(EXERCISE DIRECTIONS): Print every line of the listing from the one containing "Where should I click to: Click" down to the one containing "Action: (115, 160)", including both of those lines. Leave the pictures out of your answer.

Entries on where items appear
===

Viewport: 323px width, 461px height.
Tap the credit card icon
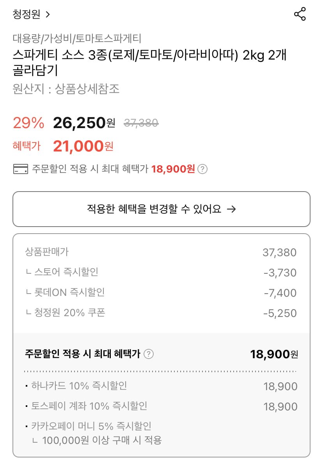click(20, 169)
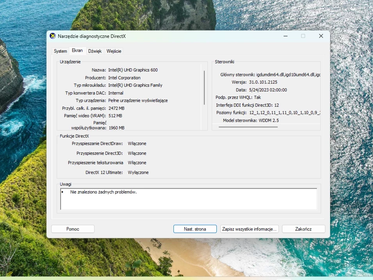This screenshot has width=373, height=280.
Task: Switch to the System tab
Action: click(x=60, y=51)
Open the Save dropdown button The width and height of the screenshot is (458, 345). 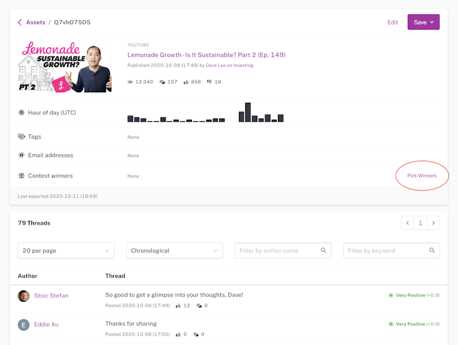pos(423,23)
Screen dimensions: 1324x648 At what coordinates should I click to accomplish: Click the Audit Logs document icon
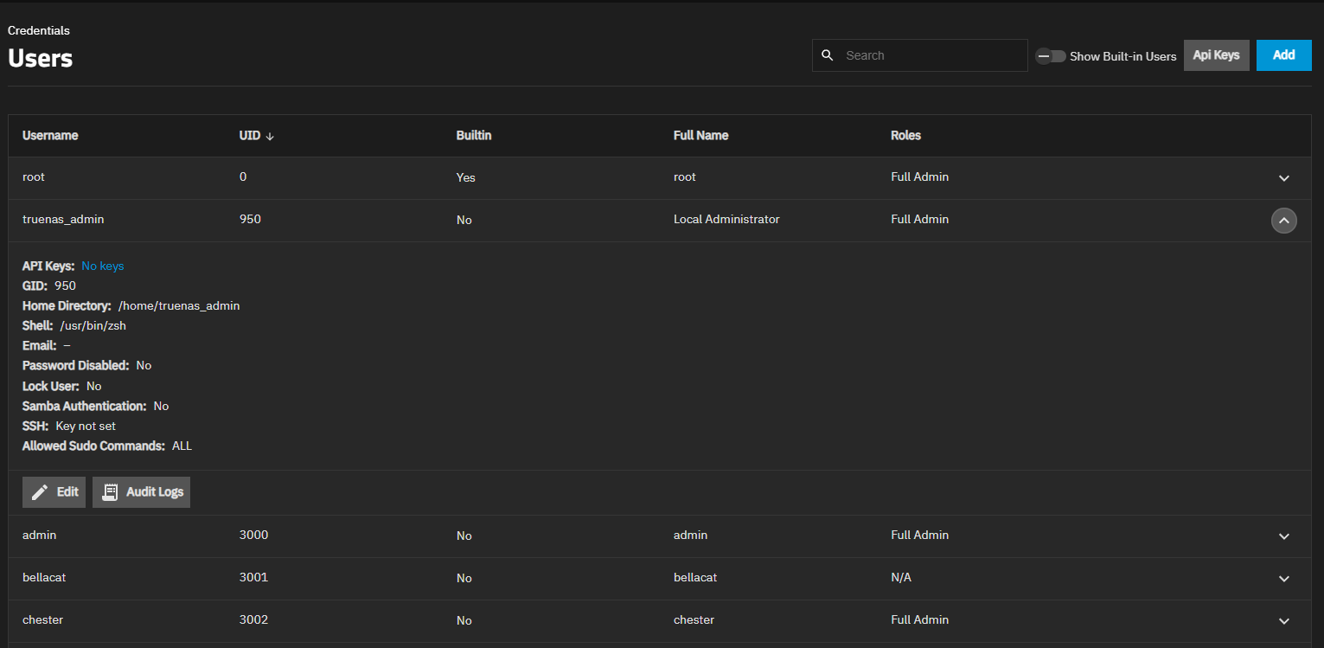coord(110,492)
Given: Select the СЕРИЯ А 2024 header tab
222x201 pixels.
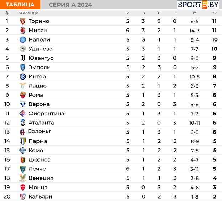Looking at the screenshot, I should coord(70,5).
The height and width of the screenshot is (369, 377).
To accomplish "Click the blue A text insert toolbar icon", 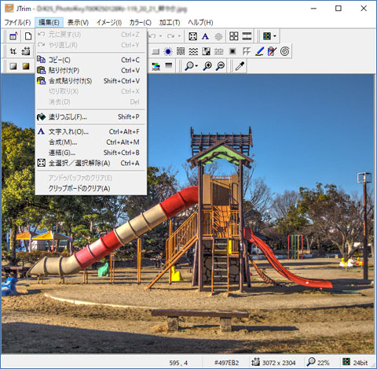I will (205, 36).
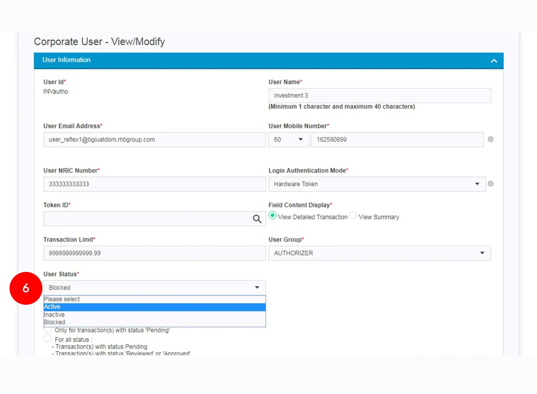Screen dimensions: 537x394
Task: Select View Summary radio button
Action: (x=353, y=216)
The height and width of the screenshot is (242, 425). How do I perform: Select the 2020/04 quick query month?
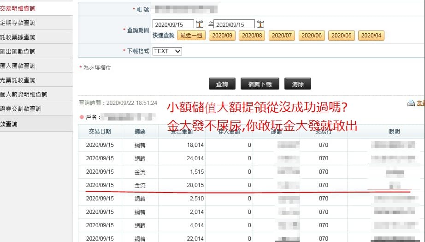(371, 36)
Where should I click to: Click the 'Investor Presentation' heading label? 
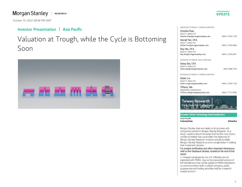pyautogui.click(x=37, y=29)
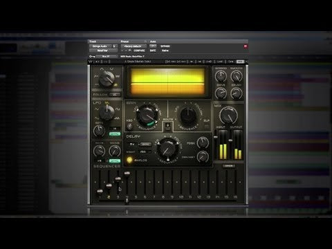
Task: Toggle the green sequencer Sync button
Action: (115, 160)
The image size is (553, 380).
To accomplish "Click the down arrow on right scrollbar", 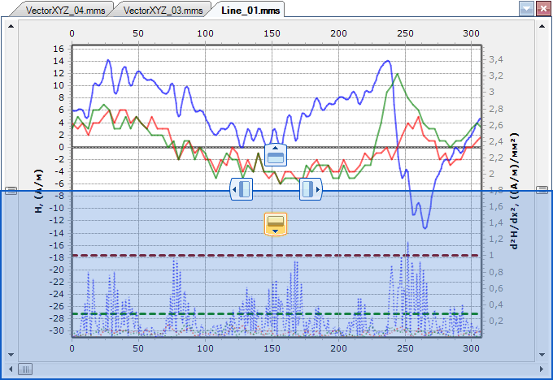I will click(541, 355).
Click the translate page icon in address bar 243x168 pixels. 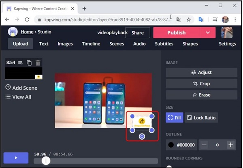point(179,19)
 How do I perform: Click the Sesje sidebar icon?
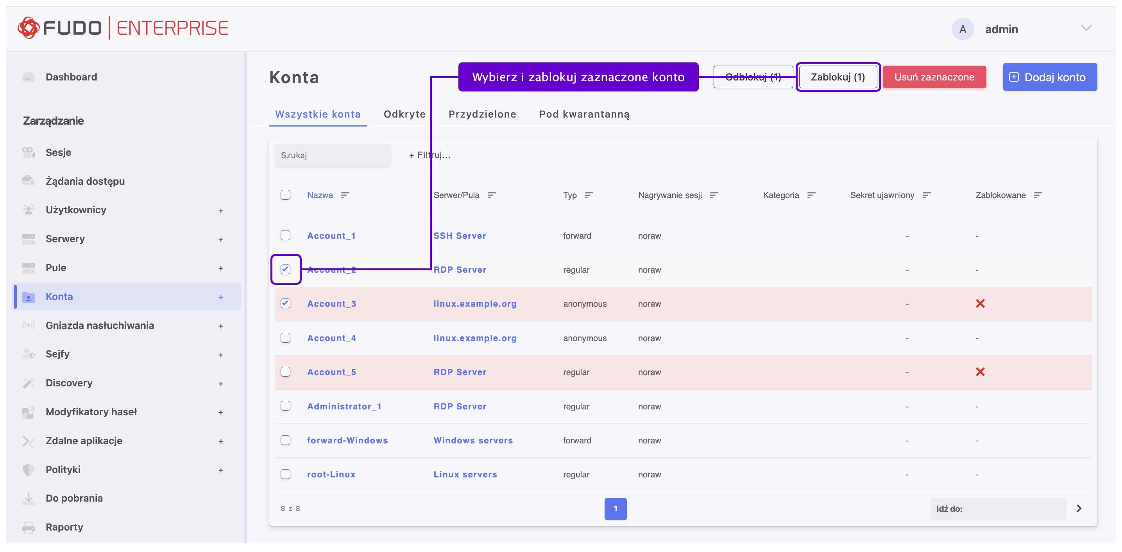28,152
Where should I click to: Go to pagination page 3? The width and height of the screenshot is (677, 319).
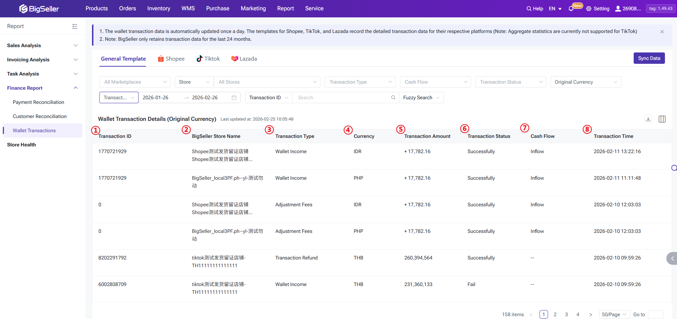[566, 314]
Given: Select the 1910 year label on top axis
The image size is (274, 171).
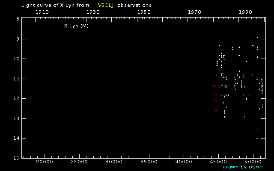Looking at the screenshot, I should [x=42, y=12].
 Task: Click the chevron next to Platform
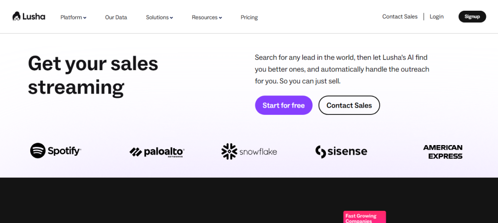[x=85, y=18]
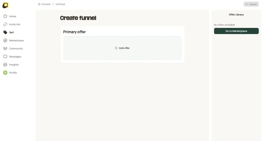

===

(FULL SOLUTION):
Where should I click to: Click the 'Investor Presentation' heading label? 
pyautogui.click(x=37, y=29)
Task: Toggle the green sequencer Sync button
Action: (115, 160)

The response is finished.